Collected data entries
[Start of section]
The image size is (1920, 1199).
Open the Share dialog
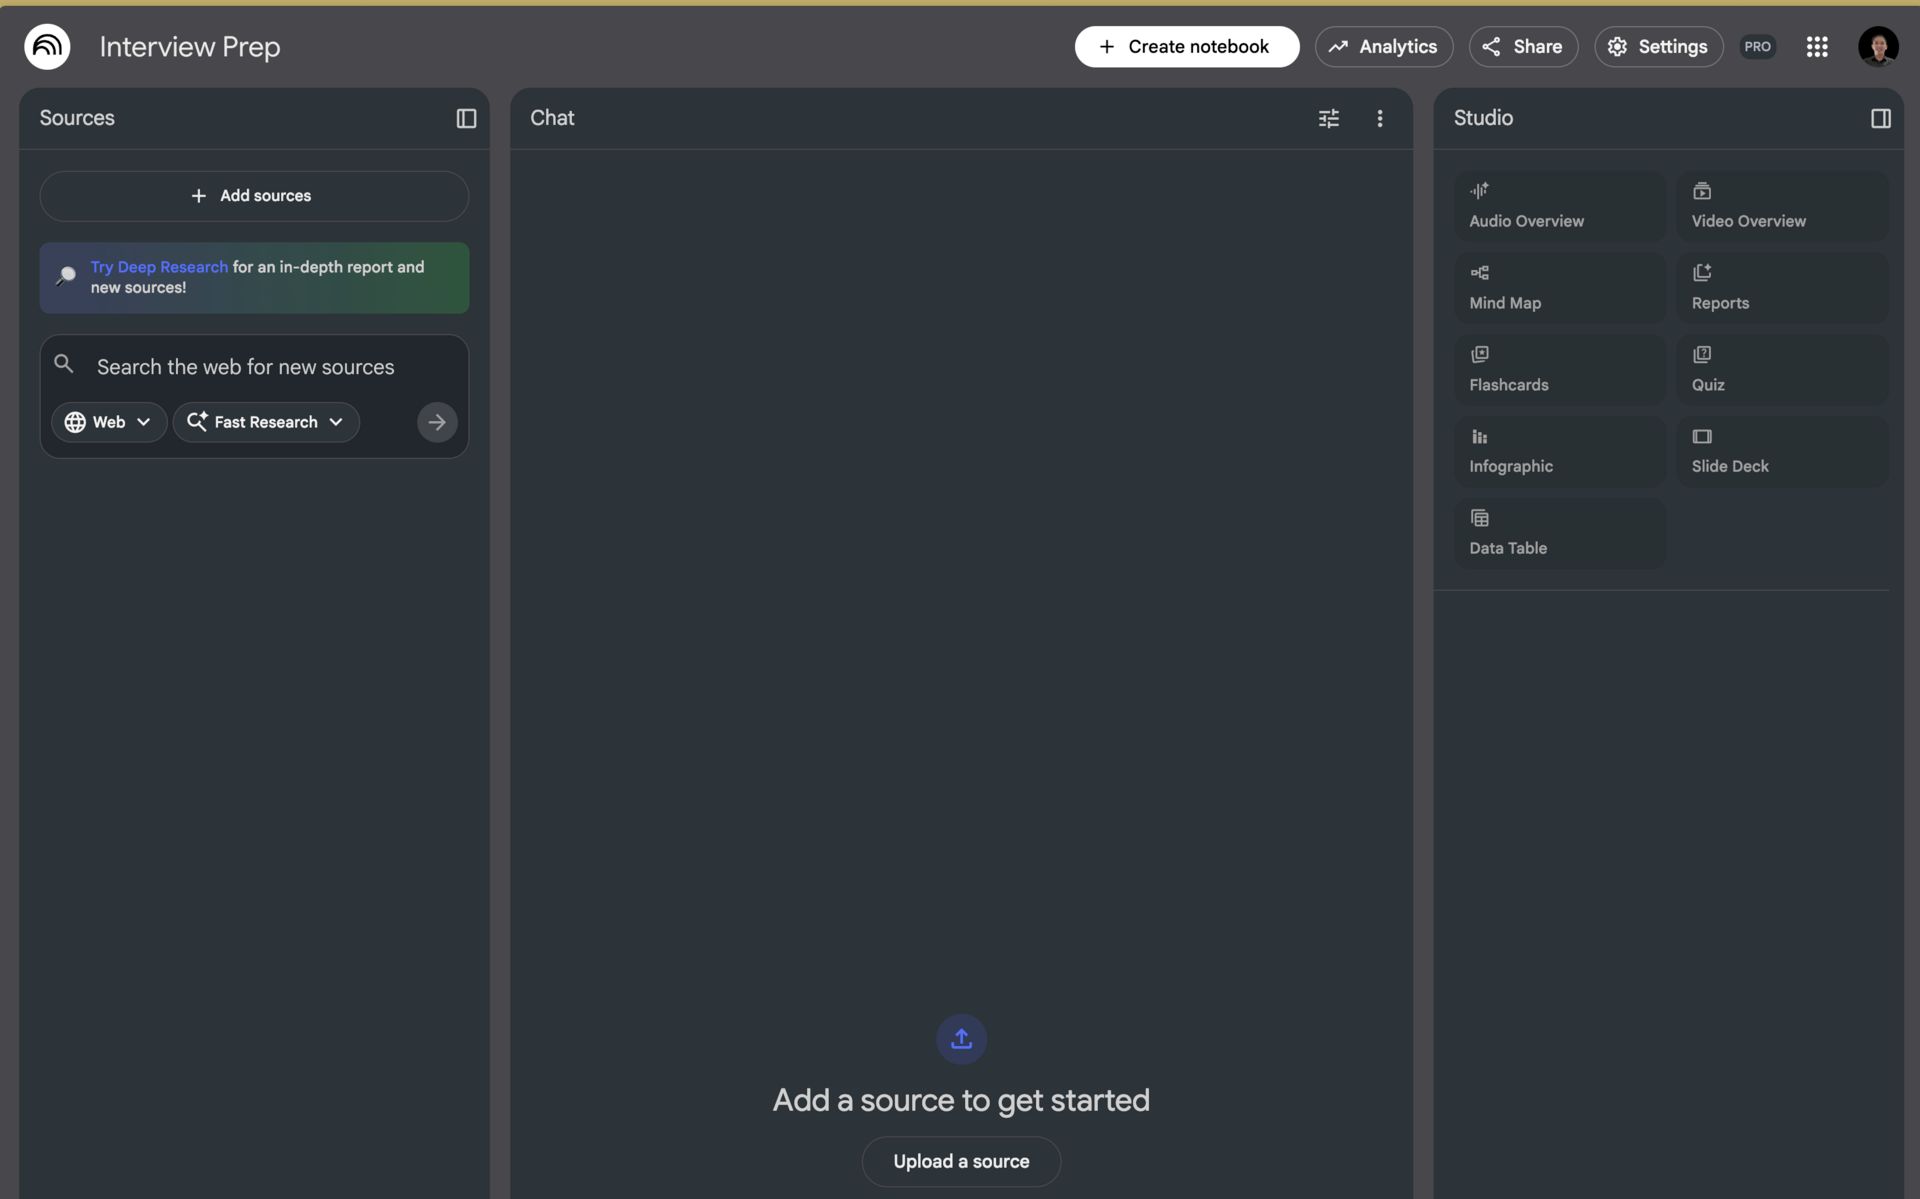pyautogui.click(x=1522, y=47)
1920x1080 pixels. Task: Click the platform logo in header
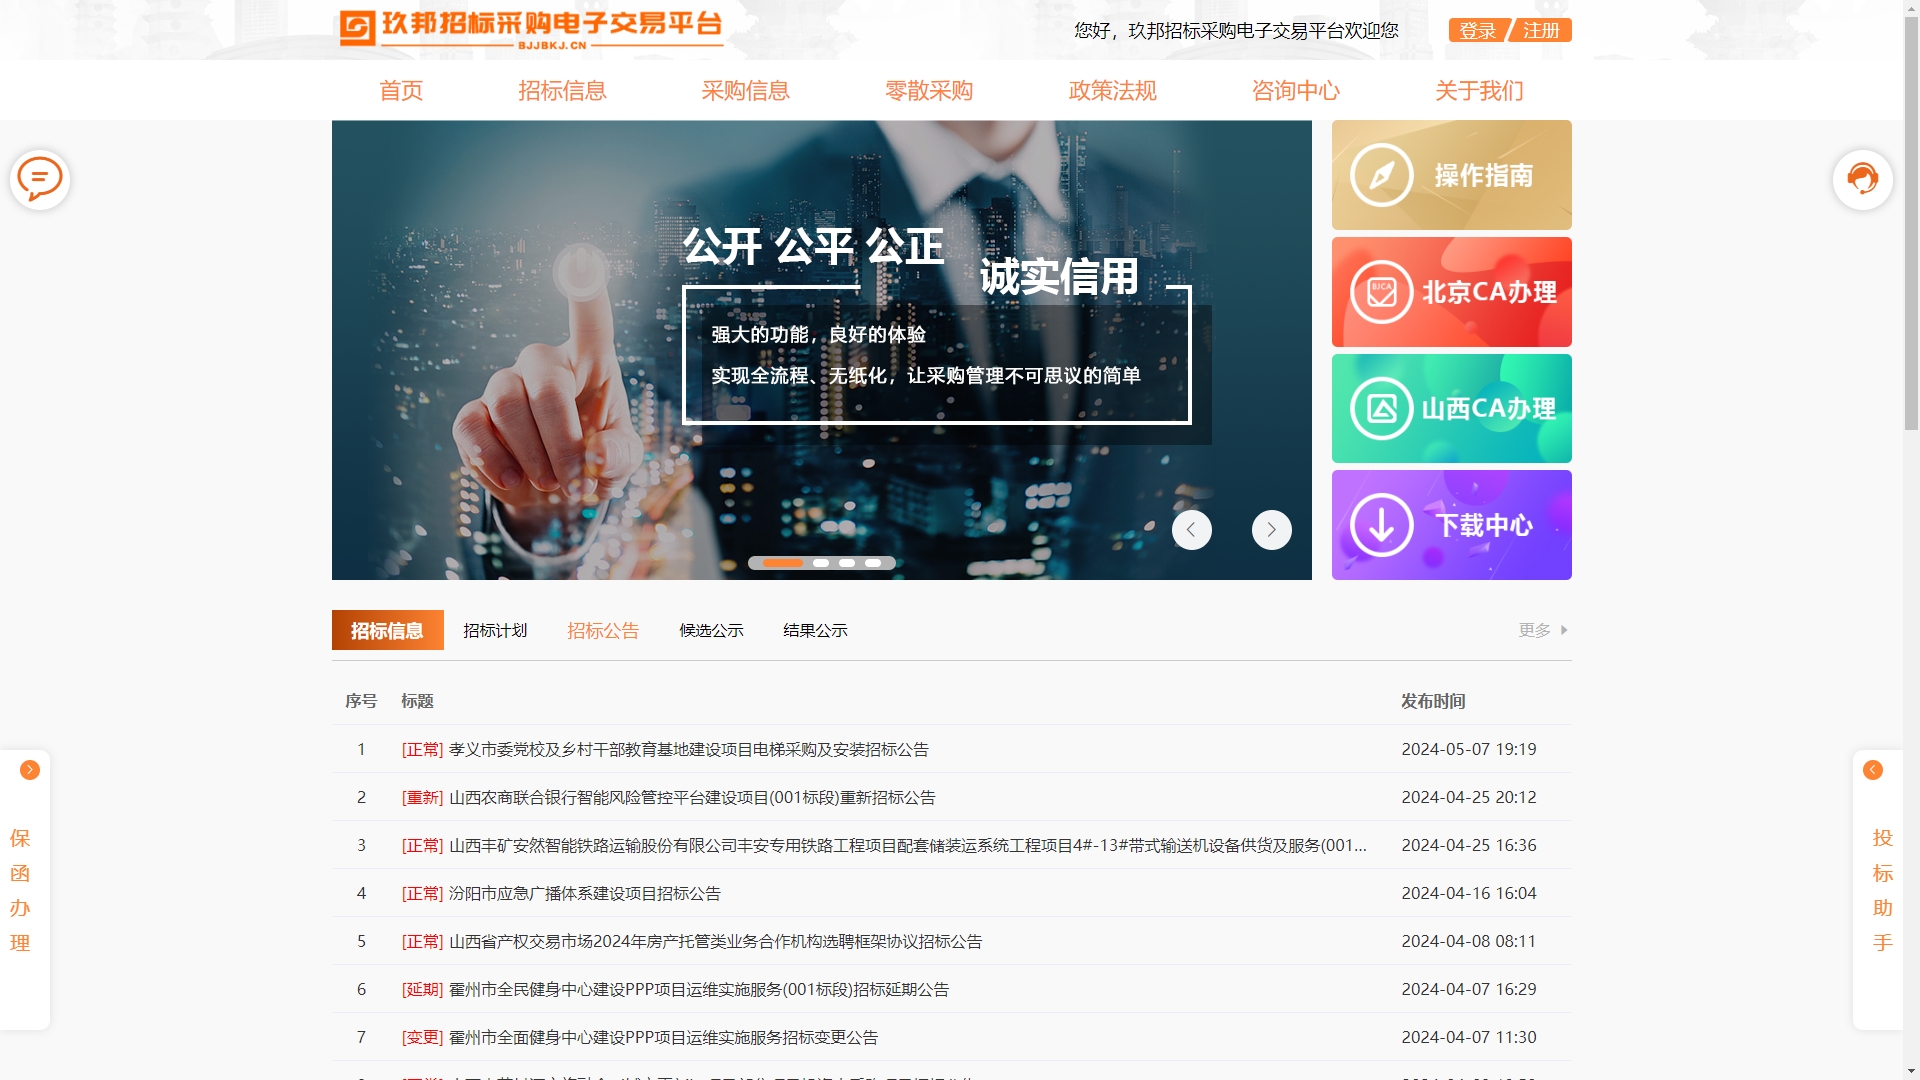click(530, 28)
[End of section]
Task statement
Take every entry and repeat it verbatim, minus the pictures.

Reply to the exercise
The image size is (1920, 1199).
Open the Share dialog
pyautogui.click(x=1522, y=47)
1920x1080 pixels. Task: Click the platform logo in header
click(530, 28)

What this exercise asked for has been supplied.